* YOUR OBJECTIVE
Nothing in the records may be dropped. Retype them all exactly.

──────────

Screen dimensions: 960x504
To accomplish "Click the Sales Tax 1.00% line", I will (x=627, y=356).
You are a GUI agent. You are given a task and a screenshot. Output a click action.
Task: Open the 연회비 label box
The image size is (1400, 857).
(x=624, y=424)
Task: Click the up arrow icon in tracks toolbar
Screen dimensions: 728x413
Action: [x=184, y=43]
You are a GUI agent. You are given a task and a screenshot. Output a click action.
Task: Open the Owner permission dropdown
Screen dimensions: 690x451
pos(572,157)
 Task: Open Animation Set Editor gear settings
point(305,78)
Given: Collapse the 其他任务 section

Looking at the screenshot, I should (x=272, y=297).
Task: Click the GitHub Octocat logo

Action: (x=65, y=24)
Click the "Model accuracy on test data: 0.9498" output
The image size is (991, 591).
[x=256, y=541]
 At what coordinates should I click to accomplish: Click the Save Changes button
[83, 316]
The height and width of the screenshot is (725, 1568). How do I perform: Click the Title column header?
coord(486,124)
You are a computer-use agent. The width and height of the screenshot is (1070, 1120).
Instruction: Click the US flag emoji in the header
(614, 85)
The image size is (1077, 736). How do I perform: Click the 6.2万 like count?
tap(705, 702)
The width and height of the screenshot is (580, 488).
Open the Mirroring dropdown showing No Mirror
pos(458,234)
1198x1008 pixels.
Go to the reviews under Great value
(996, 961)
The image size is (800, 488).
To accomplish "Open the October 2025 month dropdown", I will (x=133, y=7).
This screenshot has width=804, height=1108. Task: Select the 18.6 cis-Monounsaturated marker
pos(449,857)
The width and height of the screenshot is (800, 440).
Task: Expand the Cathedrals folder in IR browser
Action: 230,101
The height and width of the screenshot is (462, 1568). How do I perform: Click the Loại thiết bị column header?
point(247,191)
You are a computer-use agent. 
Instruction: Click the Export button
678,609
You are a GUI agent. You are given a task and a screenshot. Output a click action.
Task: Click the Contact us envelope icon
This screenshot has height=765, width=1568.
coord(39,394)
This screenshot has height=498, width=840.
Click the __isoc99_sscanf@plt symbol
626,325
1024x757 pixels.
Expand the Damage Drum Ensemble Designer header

──────────

* ANSWER
Screen dimensions: 960x504
To accomplish "Click the Sales Tax 1.00% line", I will (x=627, y=356).
You are a GUI agent. You are given a task and a screenshot. Output a click action.
Task: Open the 연회비 label box
The image size is (1400, 857).
(x=624, y=424)
Task: Click the up arrow icon in tracks toolbar
Screen dimensions: 728x413
Action: [x=184, y=43]
You are a GUI agent. You are given a task and a screenshot. Output a click action.
Task: Open the Owner permission dropdown
Screen dimensions: 690x451
pos(572,157)
 Task: Open Animation Set Editor gear settings
point(305,78)
Given: Collapse the 其他任务 section

Looking at the screenshot, I should (x=272, y=297).
Task: Click the GitHub Octocat logo

Action: (x=65, y=24)
Click the "Model accuracy on test data: 0.9498" output
The image size is (991, 591).
[x=256, y=541]
 At what coordinates should I click to accomplish: Click the Save Changes button
[83, 316]
The height and width of the screenshot is (725, 1568). How do I perform: Click the Title column header?
coord(486,124)
You are a computer-use agent. The width and height of the screenshot is (1070, 1120).
Instruction: Click the US flag emoji in the header
(614, 85)
The image size is (1077, 736). How do I perform: Click the 6.2万 like count?
tap(705, 702)
The width and height of the screenshot is (580, 488).
Open the Mirroring dropdown showing No Mirror
pos(458,234)
1198x1008 pixels.
Go to the reviews under Great value
(996, 961)
The image size is (800, 488).
To accomplish "Open the October 2025 month dropdown", I will (x=133, y=7).
This screenshot has width=804, height=1108. Task: Select the 18.6 cis-Monounsaturated marker
pos(449,857)
The width and height of the screenshot is (800, 440).
Task: Expand the Cathedrals folder in IR browser
Action: 230,101
The height and width of the screenshot is (462, 1568). How do I perform: Click the Loại thiết bị column header?
point(247,191)
You are a computer-use agent. 
Instruction: Click the Export button
678,609
You are a GUI agent. You are given a task and a screenshot. Output a click action.
Task: Click the Contact us envelope icon
This screenshot has height=765, width=1568.
coord(39,394)
This screenshot has height=498, width=840.
Click the __isoc99_sscanf@plt symbol
626,325
1024x757 pixels.
Expand the Damage Drum Ensemble Designer header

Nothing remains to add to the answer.